Similar to the baseline status, it could be observed that the mean SBP,DBP and MAP were higher in men in all groups, but without significant differences with females. The mean of the TCAI showed lower values in the men in all groups, although during the exercise the differences between the sexes were statistically significant between normorreactive and hyperreactive groups. In addition, significant differences were found between normorreactive and with hypertensive response groups. The SVRI was also higher in the male sex but the differences were only significant in the normorreactive group (p<0.01).
On the other hand, the mean HR and CI was higher in women than in men in all categories, similar behavior was presented in the baseline state, although only significant differences were obtained in the normorreactive and with hypertensive response groups for the FC. The SV was higher in men, but without differences between the groups. The LVET presented similar figures in both sexes in each group; however, significant differences were found between hyperreactive and normorreactive with hypertensive response groups. On the other hand, the mean of the LCW presented statistically significant higher values in hyperreactives with respect to the normorreactives and the differences between the men and the women in the group of normorreactives were maintained.
DISCUSSION
Cardiovascular hyperreactivity (CVHR) is the increase of blood pressure (BP), heart rate and other hemodynamic parameters beyond the values considered normal, in the presence of a physical or mental stimulus. Several investigations have determined that CVHR is an independent risk marker for hypertension in normotensive or prehypertensive individuals.(1)
This has been tried to explain by the hypothesis that in the heart and the blood vessels structural adaptations take place in response to a greater pressure overload and these changes could contribute to the structurally induced hyperreactivity. Therefore, it could be postulated that repeated episodes of pressure response induced by stress could be enough to trigger hypertrophy of the vascular smooth muscle and this, in turn, increase the total peripheral resistance, which would contribute to the subsequent elevation of the BP.(1)
It is noteworthy that several authors consider the category of hyperreactive as a state of prehypertension and constitutes, in a significant group of individuals, a state of transition towards hypertension. The exaggerated cardiovascular response is largely due to the increase in the activity of the sympathetic nervous system (SNS), to the imbalance in the functioning of this system or to a greater sensitivity of the cardiovascular system to the activity of the SNS.(1)

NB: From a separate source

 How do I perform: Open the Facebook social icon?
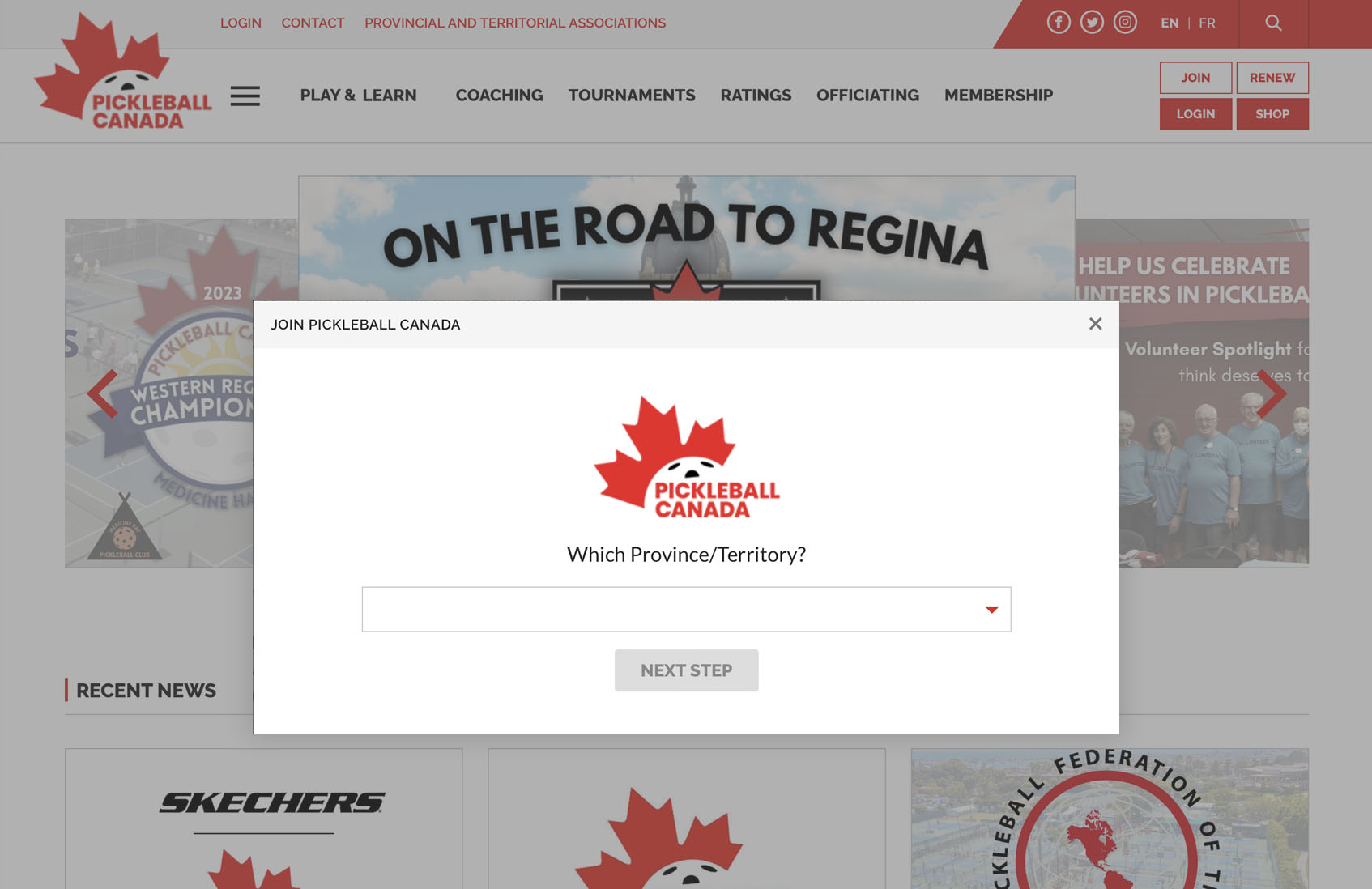1059,23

It is a known fact that in the initial stages of hypertension, individuals present a state characterized by increased cardiac output, considered hyperdynamic. This state is related to the increase in stroke volume and/or heart rate as a consequence of hyperactivity of the SNS and/or a decrease in vagal tone. As the disease progresses, through the development of compensatory mechanisms of local flow in the tissues, arteriolar tone increases and consequently increases the systemic vascular resistance (SVR), so that the individual goes from a hyperdynamic state to a vasocontrictor.(3,4)
In this study, the values of HR, SV and CI were higher in hyperreactives, which can be explained by what was stated above, that the initial stages of BP elevation are characterized by a hyperdynamic phase. In addition, it is found that as the values of the arterial compliance index are lower and those of vascular resistance are higher, the cardiac index is lower, which is related to the fundamental law of hemodynamics.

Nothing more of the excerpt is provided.